Andrew Sullivan posted one of Thomas Mallon’s provocative questions the other day:

“Are American writers, artists, and thinkers truly prepared to admit that Islamofascism is a real, and even imminent, threat to everything they are accustomed to thinking, saying, and creating?”

I would say the answer is no, judging by the “response” Sullivan received and posted, which referred exclusively to the threat from Islamist-fueled terrorist-generated random violence.

Our societies, cultures and economies are just too strong to be even mildly shaken by this lame bullshit. Just because some gaggle of religious lunatics manages to kill a bunch of westerners once every 6 months, does anyone really believe that “everything we are accustomed to thinking, saying and creating” is under threat? I call bullshit.

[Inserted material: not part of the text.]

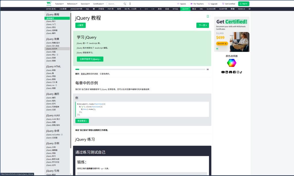294x176 pixels.
Task: Open the Discord social icon
Action: pyautogui.click(x=231, y=72)
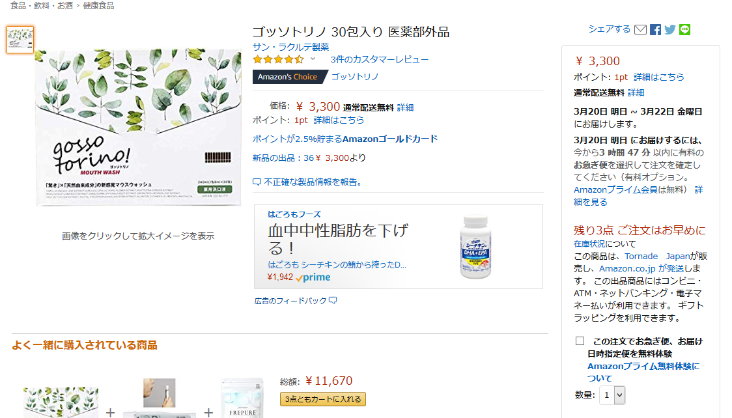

The threat of Islamofascism is not the same thing as the threat from Islamist terrorism and nukes. This is Islamofascism, and it’s taking place in Britain, while everyone is sleeping or drugged on our wonderful, pleasurable escapist way of life:

Freedom of speech row as talk on Islamic extremists is banned

A leading university has been accused of “selling out” academic freedom of speech by scrapping a talk on links between the Nazis and Islamic anti-semitism after allegedly receiving emails from Muslims protesting about the event.

Matthias Küntzel, a German author and political scientist who specialises in the threat of Islamic fundamentalism, was told yesterday by the University of Leeds that a talk scheduled for yesterday evening, and a two-day workshop, on Hitler’s Legacy: Islamic Anti-semitism in the Middle East, had been cancelled because of security fears.

Let me repeat myself in case I wasn’t clear—and in case Sullivan and his lazy reader didn’t get what Mallon meant when he said [e.a.] that Islamofascism is “a real, and even imminent, threat to everything they are accustomed to thinking, saying, and creating.”

Islamofascism doesn’t manifest itself primarily as the desire to nuke us, though that would be good for them, too, I suppose. It manifests itself as the threat to shut down our way of life, preferably by persuading us that we are “insulting Islam” when we exercise our hard-won freedom of speech.

I don’t know about you, but that makes me feel like doing nothing but insulting Islam from morning to night, every day, seven days a week.

1 comment so far ↓

#1 Tom Gara on 03.17.07 at

I think your posting proves my point - is Islamofascism going to stop you from saying, thinking or creating whatever the hell you want? It doesn’t seem like it.

The only way we will be silenced or censored or restricted is with our own consent. It seems to me that anti-Islamic thinking has blossomed into an entire genre of political dialogue since September 11, suggesting that this consent isn’t going to come easily.